To do: Go through the entries below and print, exactly, the lines starting at the one with "Products (267, 36)" and ending at the one with "Comments feed (515, 1600)", keeping both ends and no others.

[Dataset extract — start]

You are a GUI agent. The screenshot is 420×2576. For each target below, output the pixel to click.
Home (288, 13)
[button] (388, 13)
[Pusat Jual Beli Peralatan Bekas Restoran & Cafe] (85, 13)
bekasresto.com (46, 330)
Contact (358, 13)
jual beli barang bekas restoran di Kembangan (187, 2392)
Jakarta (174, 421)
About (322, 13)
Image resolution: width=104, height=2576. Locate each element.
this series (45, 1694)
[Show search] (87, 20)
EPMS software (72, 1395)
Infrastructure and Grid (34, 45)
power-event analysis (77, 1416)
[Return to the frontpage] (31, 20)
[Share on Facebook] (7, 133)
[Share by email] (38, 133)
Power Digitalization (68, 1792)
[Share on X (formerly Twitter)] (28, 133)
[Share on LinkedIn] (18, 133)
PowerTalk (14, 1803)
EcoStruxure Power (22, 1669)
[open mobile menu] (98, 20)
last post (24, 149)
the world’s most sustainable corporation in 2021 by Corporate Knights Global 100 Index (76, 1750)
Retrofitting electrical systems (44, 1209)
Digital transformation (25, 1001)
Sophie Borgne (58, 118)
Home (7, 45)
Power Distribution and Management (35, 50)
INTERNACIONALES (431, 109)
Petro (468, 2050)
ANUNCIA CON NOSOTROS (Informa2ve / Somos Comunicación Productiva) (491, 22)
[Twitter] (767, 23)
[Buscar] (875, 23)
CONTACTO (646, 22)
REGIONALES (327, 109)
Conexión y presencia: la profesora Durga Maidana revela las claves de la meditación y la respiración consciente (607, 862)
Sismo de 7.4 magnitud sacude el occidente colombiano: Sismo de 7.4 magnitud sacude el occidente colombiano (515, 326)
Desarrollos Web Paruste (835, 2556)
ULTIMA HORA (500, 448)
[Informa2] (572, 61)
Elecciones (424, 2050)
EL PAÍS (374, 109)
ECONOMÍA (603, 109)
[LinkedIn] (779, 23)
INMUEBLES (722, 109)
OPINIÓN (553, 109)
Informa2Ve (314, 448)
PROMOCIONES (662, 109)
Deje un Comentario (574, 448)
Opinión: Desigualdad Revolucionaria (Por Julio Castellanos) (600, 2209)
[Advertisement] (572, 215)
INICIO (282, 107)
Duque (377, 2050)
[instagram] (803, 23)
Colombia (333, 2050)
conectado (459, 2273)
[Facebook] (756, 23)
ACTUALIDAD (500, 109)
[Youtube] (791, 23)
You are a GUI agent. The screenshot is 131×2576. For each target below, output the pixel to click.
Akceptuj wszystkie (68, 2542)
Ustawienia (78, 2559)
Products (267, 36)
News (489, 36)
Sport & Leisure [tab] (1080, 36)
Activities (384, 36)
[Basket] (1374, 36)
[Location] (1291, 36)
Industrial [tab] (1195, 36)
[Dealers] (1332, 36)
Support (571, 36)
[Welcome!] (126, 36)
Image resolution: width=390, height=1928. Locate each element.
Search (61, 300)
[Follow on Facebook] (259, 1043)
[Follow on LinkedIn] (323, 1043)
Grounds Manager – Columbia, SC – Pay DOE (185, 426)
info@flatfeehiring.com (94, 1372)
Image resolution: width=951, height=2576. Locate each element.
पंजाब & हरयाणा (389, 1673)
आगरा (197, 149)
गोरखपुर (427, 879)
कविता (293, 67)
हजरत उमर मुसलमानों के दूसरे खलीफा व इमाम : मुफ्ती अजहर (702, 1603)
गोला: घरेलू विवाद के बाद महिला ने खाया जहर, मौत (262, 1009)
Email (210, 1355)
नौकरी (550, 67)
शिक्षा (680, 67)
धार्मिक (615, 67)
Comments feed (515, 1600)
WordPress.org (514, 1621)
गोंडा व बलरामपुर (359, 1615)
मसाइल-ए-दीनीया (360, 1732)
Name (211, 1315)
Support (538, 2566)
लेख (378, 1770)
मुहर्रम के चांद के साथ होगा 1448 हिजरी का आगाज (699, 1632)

[Dataset extract — finish]

Written response:
Products (267, 36)
News (489, 36)
Sport & Leisure [tab] (1080, 36)
Activities (384, 36)
[Basket] (1374, 36)
[Location] (1291, 36)
Industrial [tab] (1195, 36)
[Dealers] (1332, 36)
Support (571, 36)
[Welcome!] (126, 36)
Image resolution: width=390, height=1928. Locate each element.
Search (61, 300)
[Follow on Facebook] (259, 1043)
[Follow on LinkedIn] (323, 1043)
Grounds Manager – Columbia, SC – Pay DOE (185, 426)
info@flatfeehiring.com (94, 1372)
Image resolution: width=951, height=2576. Locate each element.
पंजाब & हरयाणा (389, 1673)
आगरा (197, 149)
गोरखपुर (427, 879)
कविता (293, 67)
हजरत उमर मुसलमानों के दूसरे खलीफा व इमाम : मुफ्ती अजहर (702, 1603)
गोला: घरेलू विवाद के बाद महिला ने खाया जहर, मौत (262, 1009)
Email (210, 1355)
नौकरी (550, 67)
शिक्षा (680, 67)
धार्मिक (615, 67)
Comments feed (515, 1600)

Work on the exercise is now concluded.